Bike Paths and the Policy-Practice Gap

I’ve been eager to get back on my bike, and have been carefully taking it out for a spin every now and again. I appreciate the time it gives me to think. And almost without fail my thoughts turn to my research and the internet. One morning last week, I stopped at a point on the Kent Avenue bike path along the East River in Brooklyn to look for a second. I remember the first time I’d stopped at the intersection, before there were bike paths or a waterfront to speak of, and couldn’t help but wonder, per usual, at how much has changed. I took a photo in each direction, and couldn’t stop thinking about the ‘policy’ of bike paths, and the enormous policy-practice gap when it comes to biking in New York City.

For anyone who has been a New Yorker for more than five years, the appearance of roads has changed dramatically. With the addition of many miles of bike paths throughout the five boroughs, bikers went from living dangerously at the very bottom of the transportation food chain (right next to rollerskating) to having a major (but marginally safer) road presence. As I gazed southward, and then northward, from my stopping point on the path, I wondered what policies determine the rules of the bike paths. Anyone who knows me as a cyclist knows I can’t stand it when another cyclist salmons (rides the wrong direction on a one-way path). Roads are already fairly narrow in New York, and adding an additional vehicle on a path that’s only wide enough for one bike just doesn’t seem smart. And yet it happens with regularity in New York City. (Don’t get me started about biking on the sidewalk.)

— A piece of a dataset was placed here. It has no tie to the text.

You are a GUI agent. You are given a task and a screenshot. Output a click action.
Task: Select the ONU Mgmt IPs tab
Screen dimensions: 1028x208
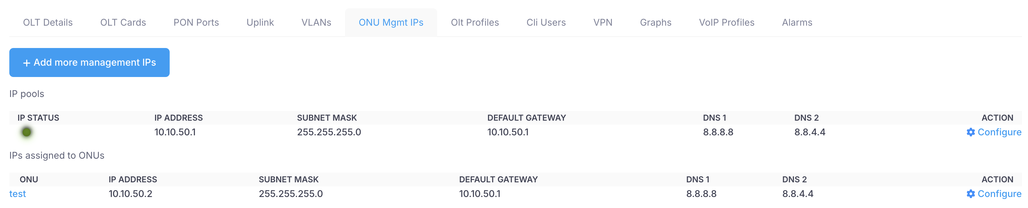[x=391, y=22]
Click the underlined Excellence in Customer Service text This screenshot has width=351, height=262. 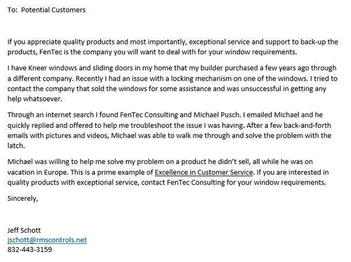click(x=204, y=173)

My curiosity led me to find this page on the Parks Department website. It clearly states that cyclists are never to ride on paths meant for pedestrians (i.e., sidewalks), and they are to ride in the direction of traffic. But we see the exact opposite all the time. It got me thinking: is there anything I can learn from comparing the policy-practice gaps that exist in education and cycling in New York?

Thinking about this reminds me of a conversation I had with a colleague about my dissertation a few years ago. I hadn’t yet decided to research blogs, but I knew I wanted to look at the gap between policy and practice in classrooms — that space between the way a policy exists on paper and the way it exists in reality. While thinking out loud about this concept, my colleague asked so what? I remember being floored, and thinking, how can the ‘so what’ of my question be any more obvious? But the question stuck with me. My colleague’s point was, though it is often unfair and unjust, it isn’t rare in our society to have policies that aren’t abided by. Take comparable worth laws, for instance. Men and women are to be paid the same amount of money for the same amount of work; however, it is a well-known statistic that women still make roughly 70 cents to the man’s dollar.

Okay. So. We know policy isn’t always followed or enforced. How does this both resist and reproduce business as usual? Bikers may choose to take a dangerous route when riding the wrong way on a bike path to get somewhere more quickly (and may get a ticket or become injured as a result), but students who don’t have appropriate learning materials in their classrooms aren’t making a choice.

I’m not sure this comparison will go further than this blog post, but there’s something to be said for thinking about why we have so many policies that don’t match up with reality.